Humbert Humbert cats

cj hurtt cj6 at casco.net
Sun Aug 26 23:41:24 CDT 2001


(dreadful siznip)...
>... so, well, any comments?  And cf. also Hedwig
>Vogelsang, et al., in V.; Bianca in Gravity's Rainbow;
>the Vroom daughters (the Vroomettes?) in Mason &
>Dixon; though I don't think Fina in V. and Prairie in
>Vineland are quite "nymphets" in the same way ...

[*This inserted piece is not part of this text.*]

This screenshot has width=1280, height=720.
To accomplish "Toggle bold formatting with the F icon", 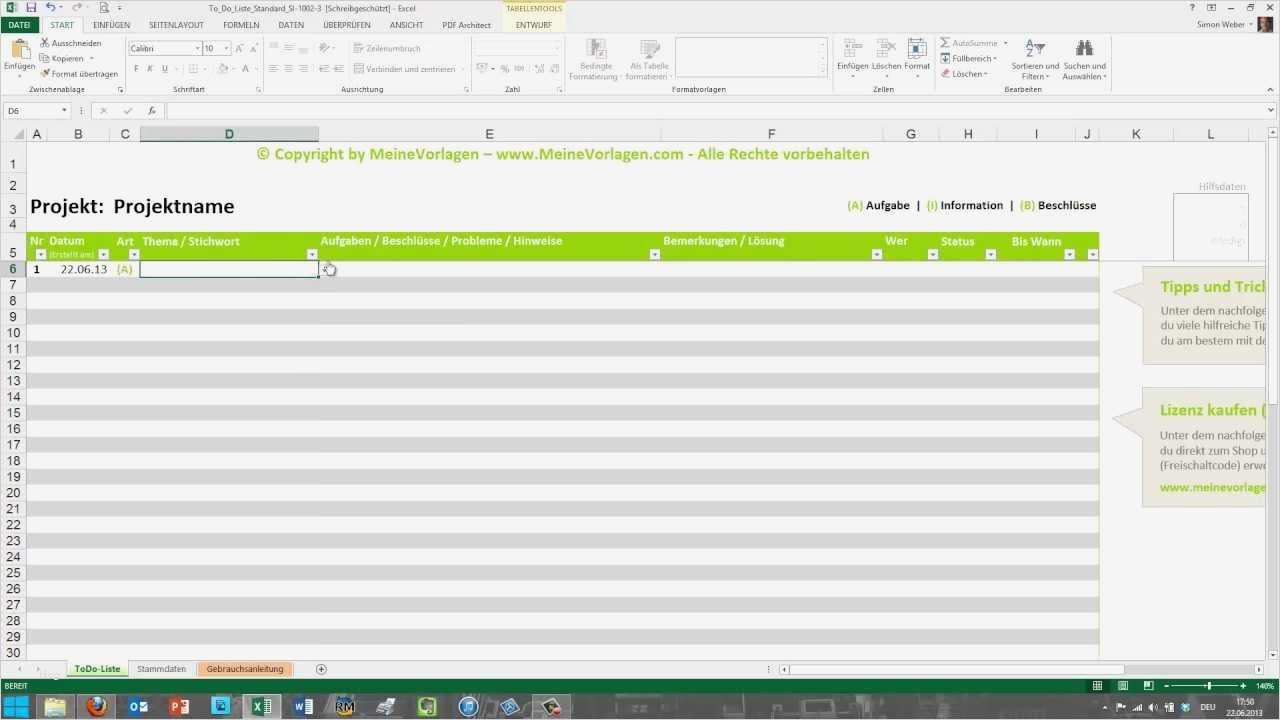I will point(136,68).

"The active males and the inactive females determine how girls seem when
they are looked
at—on screen the teenage girl is sexualized and made into an image that is
pleasing to
mass culture.  This masculine gaze makes all girls into sex objects and
makes all sex
objects into girls—puffing and primping to look good for the eyes that gaze
throughout
the day.1  It is the same thing that mass culture has done to Vladimir
Nabakov’s character,
Lolita.  Elizabeth Wurtzel explains:  “it seems that in the void created by
Nabakov’s
beautiful, complicated text (lack of reading—not misreading—is the culprit
here), a
cultural version of the game Telephone—with Freudian phantasies and wish
fulfillments
guiding it along—has turned a girl who is the object of perverse desire into
the object of a
rapacious sexual appetite.”  In many ways, this is what culture does to
every girl.
American culture sexualizes all teenage girls in one way or another—in life
and on screen.
In the book, Lolita is subjected only to Humbert’s gaze and Humbert’s
fantasies.  In film
she is subjected to the sexual appetite not of Humbert the pervert, but of
the perverted
manipulation of the Lolita moniker by dominant culture."
-sarah hentches www.theend-times.org
or is this not the kind of comment you were looking for?